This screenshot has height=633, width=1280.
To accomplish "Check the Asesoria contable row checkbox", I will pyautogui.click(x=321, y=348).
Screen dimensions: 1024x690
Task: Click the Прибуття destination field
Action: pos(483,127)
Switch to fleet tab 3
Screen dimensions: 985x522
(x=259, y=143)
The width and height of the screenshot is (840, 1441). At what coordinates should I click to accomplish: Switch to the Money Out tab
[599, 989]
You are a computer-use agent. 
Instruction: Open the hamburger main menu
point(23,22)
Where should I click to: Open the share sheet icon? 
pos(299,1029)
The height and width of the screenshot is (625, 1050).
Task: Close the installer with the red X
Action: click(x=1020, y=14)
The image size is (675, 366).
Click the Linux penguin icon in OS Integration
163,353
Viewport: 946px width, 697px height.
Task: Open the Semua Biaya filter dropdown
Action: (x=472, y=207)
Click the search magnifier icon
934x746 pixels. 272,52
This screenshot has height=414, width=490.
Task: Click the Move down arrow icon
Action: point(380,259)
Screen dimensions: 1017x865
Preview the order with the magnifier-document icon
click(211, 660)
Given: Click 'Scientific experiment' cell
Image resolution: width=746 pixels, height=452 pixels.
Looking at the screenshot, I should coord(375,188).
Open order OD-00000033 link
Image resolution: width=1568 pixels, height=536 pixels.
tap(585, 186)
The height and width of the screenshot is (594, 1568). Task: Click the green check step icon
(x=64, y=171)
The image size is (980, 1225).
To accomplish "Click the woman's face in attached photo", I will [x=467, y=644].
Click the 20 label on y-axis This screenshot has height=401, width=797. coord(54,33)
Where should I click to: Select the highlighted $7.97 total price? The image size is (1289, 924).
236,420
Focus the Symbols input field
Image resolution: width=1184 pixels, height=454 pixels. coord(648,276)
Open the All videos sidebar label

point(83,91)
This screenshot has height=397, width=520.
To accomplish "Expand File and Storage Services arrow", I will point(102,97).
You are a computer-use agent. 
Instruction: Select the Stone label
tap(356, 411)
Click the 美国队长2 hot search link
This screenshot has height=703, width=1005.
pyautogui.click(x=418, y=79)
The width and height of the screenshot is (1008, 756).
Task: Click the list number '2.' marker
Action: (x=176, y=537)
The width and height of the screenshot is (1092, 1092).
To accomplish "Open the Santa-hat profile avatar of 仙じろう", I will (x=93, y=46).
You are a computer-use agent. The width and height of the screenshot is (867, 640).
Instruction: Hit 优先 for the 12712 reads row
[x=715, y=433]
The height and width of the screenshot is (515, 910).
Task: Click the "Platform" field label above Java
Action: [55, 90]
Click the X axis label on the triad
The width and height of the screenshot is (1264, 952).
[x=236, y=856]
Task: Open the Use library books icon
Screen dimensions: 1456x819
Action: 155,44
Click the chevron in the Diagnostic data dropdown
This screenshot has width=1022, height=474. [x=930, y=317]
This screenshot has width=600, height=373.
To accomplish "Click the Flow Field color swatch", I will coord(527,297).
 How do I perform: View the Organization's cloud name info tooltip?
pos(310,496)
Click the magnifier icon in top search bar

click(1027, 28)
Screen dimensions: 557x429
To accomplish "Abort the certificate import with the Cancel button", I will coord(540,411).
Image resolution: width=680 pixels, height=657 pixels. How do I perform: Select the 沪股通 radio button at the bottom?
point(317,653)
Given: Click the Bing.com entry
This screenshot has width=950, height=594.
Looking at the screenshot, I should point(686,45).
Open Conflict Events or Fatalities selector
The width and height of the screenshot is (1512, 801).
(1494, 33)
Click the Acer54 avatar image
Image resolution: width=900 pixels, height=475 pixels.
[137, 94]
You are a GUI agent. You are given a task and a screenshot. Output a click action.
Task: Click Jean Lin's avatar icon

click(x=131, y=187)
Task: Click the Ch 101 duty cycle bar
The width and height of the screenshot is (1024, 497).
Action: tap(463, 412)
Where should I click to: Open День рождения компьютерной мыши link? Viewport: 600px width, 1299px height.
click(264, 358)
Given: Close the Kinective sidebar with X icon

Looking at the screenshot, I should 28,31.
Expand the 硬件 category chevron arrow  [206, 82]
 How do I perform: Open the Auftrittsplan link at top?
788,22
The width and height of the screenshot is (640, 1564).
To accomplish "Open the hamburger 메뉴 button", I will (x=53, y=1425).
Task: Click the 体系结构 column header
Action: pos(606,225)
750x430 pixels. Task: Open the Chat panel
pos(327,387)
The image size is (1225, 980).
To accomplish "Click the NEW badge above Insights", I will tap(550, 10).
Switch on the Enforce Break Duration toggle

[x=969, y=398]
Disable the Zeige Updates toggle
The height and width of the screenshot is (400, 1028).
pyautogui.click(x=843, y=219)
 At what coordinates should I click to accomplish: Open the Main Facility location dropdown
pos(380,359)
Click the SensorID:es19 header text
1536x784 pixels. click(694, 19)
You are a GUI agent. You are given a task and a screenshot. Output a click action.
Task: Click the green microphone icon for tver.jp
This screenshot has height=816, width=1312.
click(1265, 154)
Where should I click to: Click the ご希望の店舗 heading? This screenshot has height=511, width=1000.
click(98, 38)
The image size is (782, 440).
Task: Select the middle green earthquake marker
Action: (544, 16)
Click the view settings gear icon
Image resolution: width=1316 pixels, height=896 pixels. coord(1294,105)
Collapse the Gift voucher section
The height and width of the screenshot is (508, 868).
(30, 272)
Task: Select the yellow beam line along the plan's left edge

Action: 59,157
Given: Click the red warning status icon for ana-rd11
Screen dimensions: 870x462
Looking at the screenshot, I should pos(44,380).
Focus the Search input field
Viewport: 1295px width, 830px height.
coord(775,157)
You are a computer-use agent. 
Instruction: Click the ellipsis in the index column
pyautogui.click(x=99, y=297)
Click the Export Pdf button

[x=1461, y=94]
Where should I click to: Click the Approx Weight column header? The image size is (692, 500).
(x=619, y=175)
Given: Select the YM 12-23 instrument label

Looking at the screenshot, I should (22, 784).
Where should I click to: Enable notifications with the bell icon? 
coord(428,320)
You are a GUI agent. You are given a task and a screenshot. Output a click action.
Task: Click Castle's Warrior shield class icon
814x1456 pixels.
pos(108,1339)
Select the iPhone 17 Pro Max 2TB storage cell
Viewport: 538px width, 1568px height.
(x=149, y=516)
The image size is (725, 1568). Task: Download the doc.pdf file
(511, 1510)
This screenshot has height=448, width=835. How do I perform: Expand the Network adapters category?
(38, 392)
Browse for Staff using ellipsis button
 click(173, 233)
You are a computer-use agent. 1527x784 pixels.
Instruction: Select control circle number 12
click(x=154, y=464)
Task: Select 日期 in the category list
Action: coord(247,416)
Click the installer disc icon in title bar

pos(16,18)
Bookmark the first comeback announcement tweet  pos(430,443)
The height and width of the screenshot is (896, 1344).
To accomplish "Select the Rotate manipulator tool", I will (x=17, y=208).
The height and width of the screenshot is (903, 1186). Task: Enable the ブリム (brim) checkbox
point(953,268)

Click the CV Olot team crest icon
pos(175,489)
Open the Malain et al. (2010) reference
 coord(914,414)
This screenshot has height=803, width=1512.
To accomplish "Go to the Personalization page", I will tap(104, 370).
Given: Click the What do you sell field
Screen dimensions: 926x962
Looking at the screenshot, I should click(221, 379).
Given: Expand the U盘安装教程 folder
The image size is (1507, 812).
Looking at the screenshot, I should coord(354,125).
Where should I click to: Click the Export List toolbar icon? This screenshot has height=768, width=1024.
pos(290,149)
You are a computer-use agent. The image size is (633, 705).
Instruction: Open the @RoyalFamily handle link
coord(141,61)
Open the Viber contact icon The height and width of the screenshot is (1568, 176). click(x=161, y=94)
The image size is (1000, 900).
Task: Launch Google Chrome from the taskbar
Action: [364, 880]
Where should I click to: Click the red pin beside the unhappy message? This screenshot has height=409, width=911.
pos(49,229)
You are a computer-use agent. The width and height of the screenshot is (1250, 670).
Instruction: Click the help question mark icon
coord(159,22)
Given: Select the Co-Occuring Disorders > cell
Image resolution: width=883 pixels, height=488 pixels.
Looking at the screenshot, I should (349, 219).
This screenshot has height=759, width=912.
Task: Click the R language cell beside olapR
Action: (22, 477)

▸ **Exercise instructions**
The required output is every line above from the one with "Where should I click to: Select" down to the one with "This screenshot has height=397, width=520.", restated word for word, ends included.

▸ **Your response**
Where should I click to: Select the highlighted $7.97 total price? The image size is (1289, 924).
236,420
Focus the Symbols input field
Image resolution: width=1184 pixels, height=454 pixels. coord(648,276)
Open the All videos sidebar label

point(83,91)
This screenshot has height=397, width=520.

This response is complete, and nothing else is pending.